La première fois que j'ai vu des paysages de la Pologne, la forêt, les rivières, le ciel, c'était en 1985, dans Shoah, de Lanzmann.
C'est aussi avec ce film que j'ai appris qu'Oswiecim était une ville actuelle, dans laquelle on vivait encore aujourd'hui.
Ça ne me serait jamais venu à l'idée. Il faut dire que je n'avais pas imaginé que cela pouvait être une ville, je pensais que ça n'était qu'un camp, le nom d'un camp.

Am Ende kommen Touristen. Je n'aurais pas traduit par Et puis, les touristes. J'aurais pris quelque chose comme Tout finit par des touristes, car c'est vraiment ce que je ressens, pour Auschwitz comme pour le reste. Tout finit par des touristes et des consommateurs.

J'avais compris ce qu'était devenu Auschwitz en juillet 2007: un article du Monde sur Dix jours «polonais» de Henri Raczymow montrait une photo (de Léa Eouzan) non pas du camp, mais de ce qu'on voyait quand on tournait le dos au camp : des panneaux publicitaires pour des restaurants et des parkings.


Je suis donc allée voir ce film : un jeune Allemand a choisi de faire un an de service civil plutôt qu'un an de service militaire. Il pensait aller à Amsterdam ou Anvers (je ne sais plus), il se retrouve à Auschwitz, à donner des coups de main ici et là et à servir d'aide ménagère-chauffeur à un vieux Polonais de 80 ans, ancien prisonnier du camp, qui vit là et aide à la conservation des valises des détenus appartenant au musée.
C'est un film par petites touches, très bien fait, qui évoque la bizarrerie de cette situation («Eh les gars, les militaires allemands sont revenus à Auschwitz!» : rire général) et les relations du jeune Allemand avec le vieux Polonais, avec son responsable, avec sa logeuse.
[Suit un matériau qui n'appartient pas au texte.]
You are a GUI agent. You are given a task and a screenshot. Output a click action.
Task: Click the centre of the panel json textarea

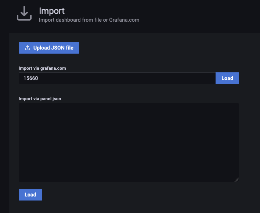129,142
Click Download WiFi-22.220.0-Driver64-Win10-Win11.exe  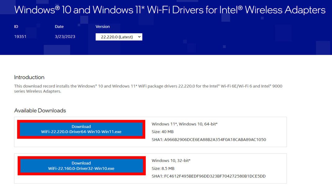coord(81,129)
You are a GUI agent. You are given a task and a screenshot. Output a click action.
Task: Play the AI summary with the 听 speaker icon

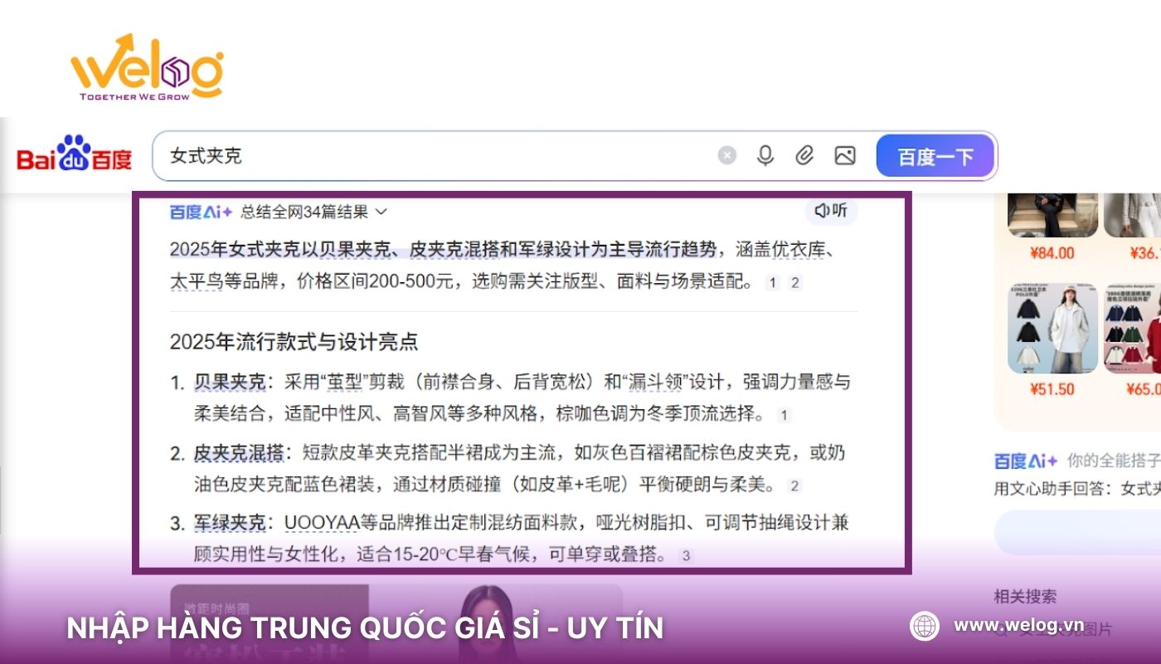830,212
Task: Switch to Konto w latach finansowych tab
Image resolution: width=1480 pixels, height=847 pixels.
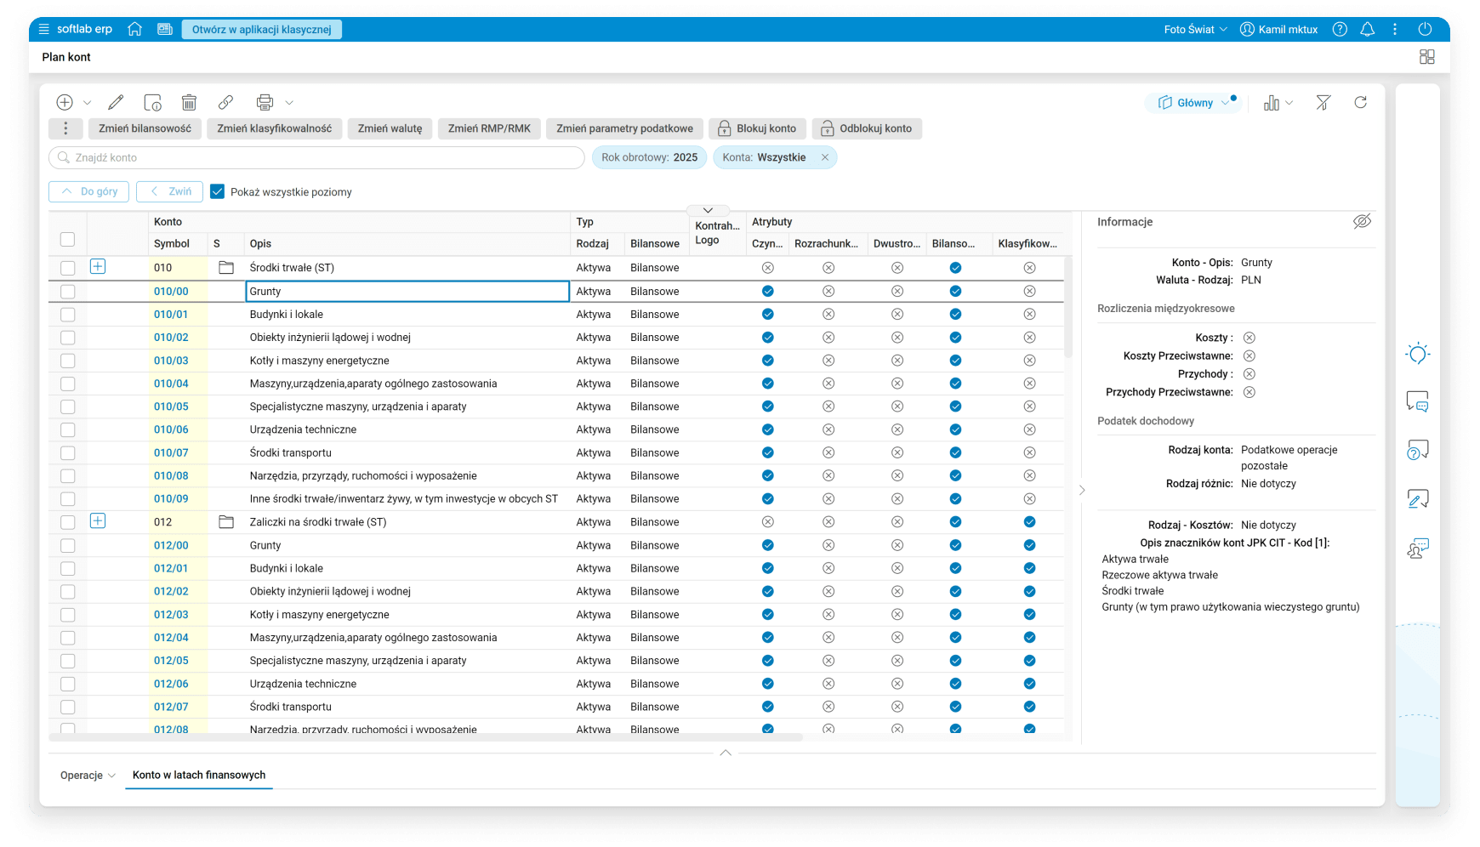Action: click(x=199, y=775)
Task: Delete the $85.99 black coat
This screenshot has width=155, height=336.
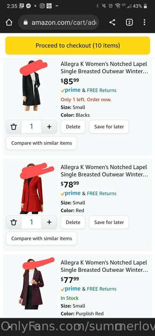Action: (73, 127)
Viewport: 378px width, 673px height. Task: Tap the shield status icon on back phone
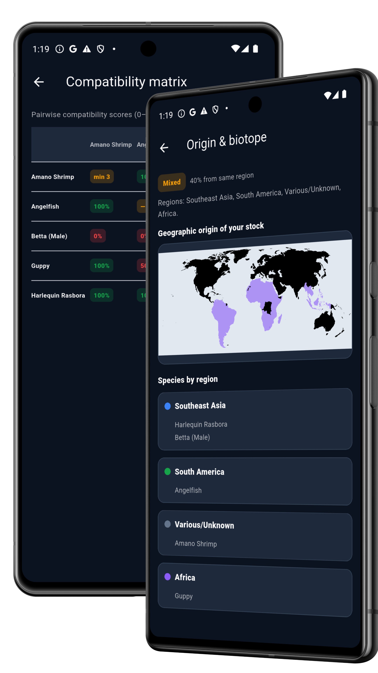tap(100, 49)

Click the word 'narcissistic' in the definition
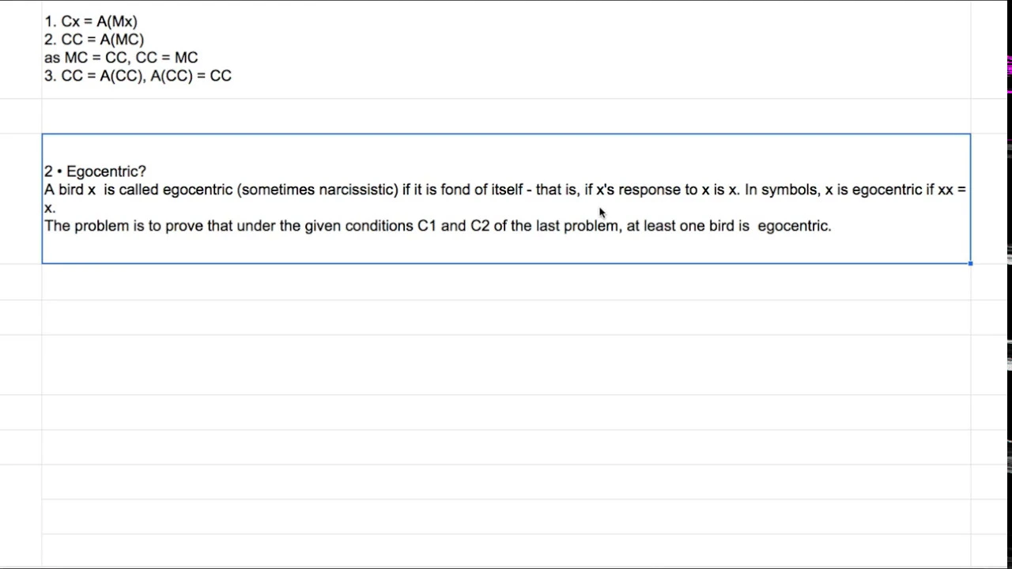[x=356, y=190]
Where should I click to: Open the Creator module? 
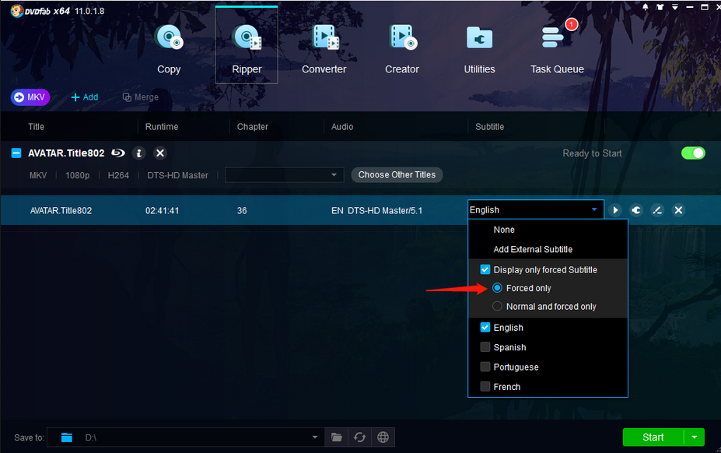402,48
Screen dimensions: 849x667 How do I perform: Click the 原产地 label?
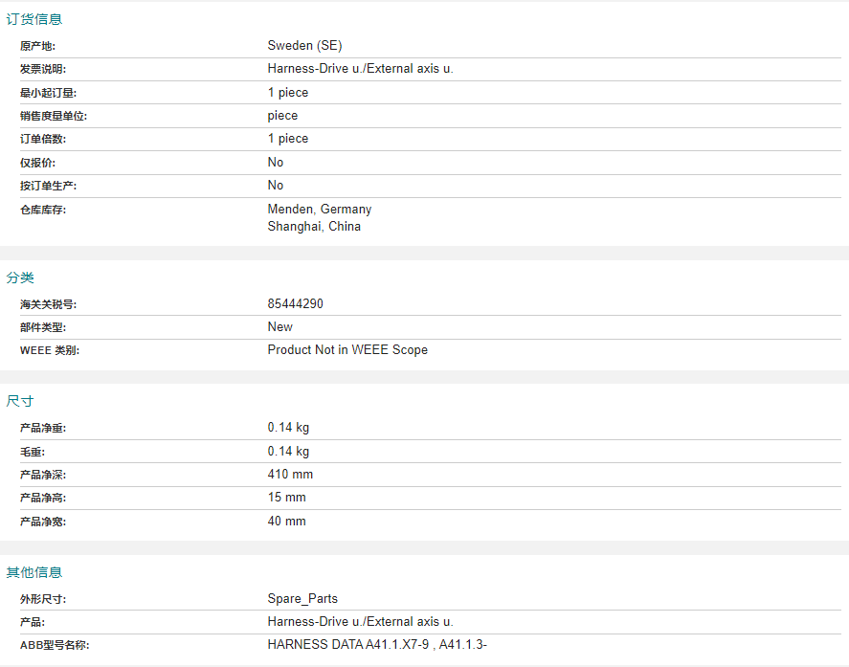point(38,46)
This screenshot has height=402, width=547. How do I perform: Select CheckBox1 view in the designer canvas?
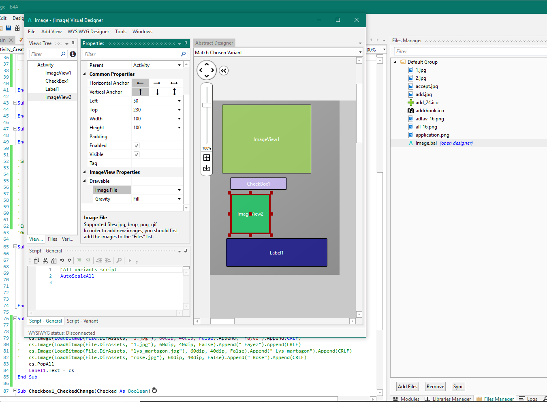259,184
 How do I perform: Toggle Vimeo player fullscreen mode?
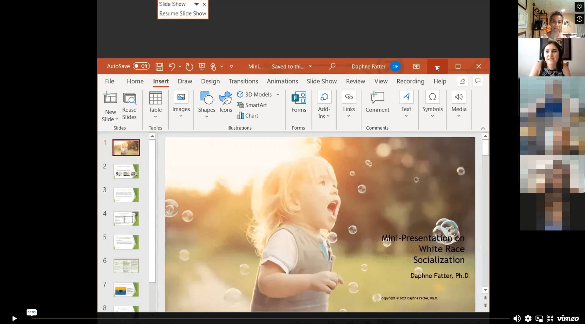tap(550, 318)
Il ne se passe presque rien, j'ai même pensé un moment que le réalisateur avait choisi de faire un "non-film", un film sur l'ennui, le temps qui passe, le quotidien, l'absolu contraire du pathos.
Il n'a pas choisi cette voie extrême mais en est resté malgré tout assez proche.

Ce n'est pas un film sur l'Holocauste, c'est un peu un film sur ce que c'est que vivre à Oswiecim aujourd'hui (et la réponse est creuse: «je suis née ici, que veux-tu dire? Je ne comprends pas»), c'est surtout un film sur ce qu'est vivre en Pologne aujourd'hui: l'omniprésence des capitaux et des investissements allemands, l'espoir que représente l'Europe. Le jeune homme allemand ne sait pas ce qu'il veut, la jeune fille polonaise le sait très bien: partir de là. L'opportunité lui en est offerte par un concours pour être traductrice à Bruxelles. (Sans illusion: «Quand je leur dis que je venais d'Auchwitz, ils ont eu l'air horrifiés. C'est pour cela qu'ils m'ont prise».)
Et j'ai pensé aux nonistes : des enfants gâtés.

Et c'est un film sur la vieillesse. A quoi sert-on quand on vieillit, comment accepter d'ennuyer les autres, de ne plus intéresser, de se tromper à vouloir réparer des valises pour qu'elles servent alors que ce qu'on attend de vous ce sont des restaurations qui préservent l'histoire?
Questions parallèles du vieil homme et du jeune homme: je ne sers plus à rien, je vais chez ma sœur, dit le vieil homme après une ultime humiliation. Mais non, répond le jeune homme, vous témoignez, vous êtes utile. C'est trop compliqué ici, je rentre à Berlin, dit le jeune homme après une initiative malheureuse de plus. Ce que vous faites ici est formidable dit le touriste, quel investissement.

Sans pathos. J'ai l'impression que nous allons voir de plus en plus de bons films allemands.